I think it’s funny how people my age, and I mean exactly my age, are offended when I reference myself as fifty. I’m not fifty, I’m forty-eight, but really, at this point, what’s the difference? Two years! I’m told in squeaky voices of denial.
So, I’m not fifty. But I’m still getting old. I’ve been wearing the same style of Levi’s for more than twenty years now. When you can count things like the pants you wear in decades, you’re old. Although the construction of the jeans may have changed, 81% Cotton, 17% Polyester, 2% Elastane, I don’t think the cut has. (Did we even have Elastane in our jeans pre Y2K?) These are not high-waisted with elastic bands. These are the same 505’s I wore when I was 28, hardly old, right?
I do not own “Mom Jeans.” It’s a look I’ve grown into despite my arrested sense of style. The fault lies squarely with my “Mom Butt.” (pun intended)

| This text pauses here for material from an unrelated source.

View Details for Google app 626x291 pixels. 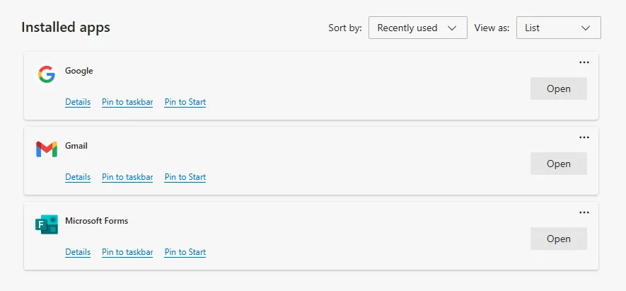pyautogui.click(x=78, y=102)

It’s an optical illusion. As we age, we settle. My butt is lower, sinking into the seat of my pants, making it appear as if my waist were higher. Yes, there’re a handful of lucky “old” moms that don’t develop a hippy square backside. Or a generous front side. Of course there are some pushing fifty that still have a discernible waist not flanked by upper and/or lower bellies. Those without saddle bags to fill out the fabric in new and surprising places. Moms who eat right and exercise, sure, but mostly have genetics, surgery, and adoption to thank.
We gave birth! We grew and then passed tiny humans! Sometimes more than once! Trust me, that effs a body up– weighs it down, spreads it out.

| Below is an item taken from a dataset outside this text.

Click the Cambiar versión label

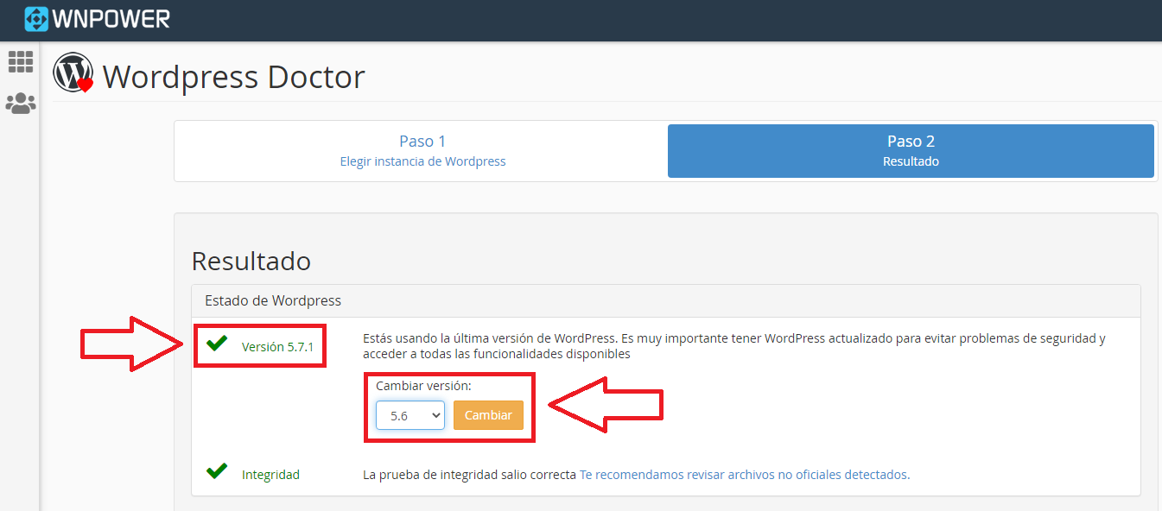(x=423, y=386)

Got breasts? Got breasts where they’re supposed to be? That’s a trick question. Wherever your breasts are is where they’re supposed to be. Once again, aging, birthing, and gravity have effed us up. Harder to be judgmental of those old ladies mall-walking with their boobs tucked into the top of their Mom Jeans now, isn’t it?
C’mon, we are the hippest generation of fiftyish ever. We do not intentionally buy “Mom Jeans.” And of course we’d prefer our boobs were higher and didn’t end up in our armpits when we lay on our backs. We want to be young, to be firm, to look cool, to strap in and shape up. To a certain extent, we can’t help the fit or the fall, the droop or the drag. We’ve earned this figure by procreating and living long. May all women be so lucky.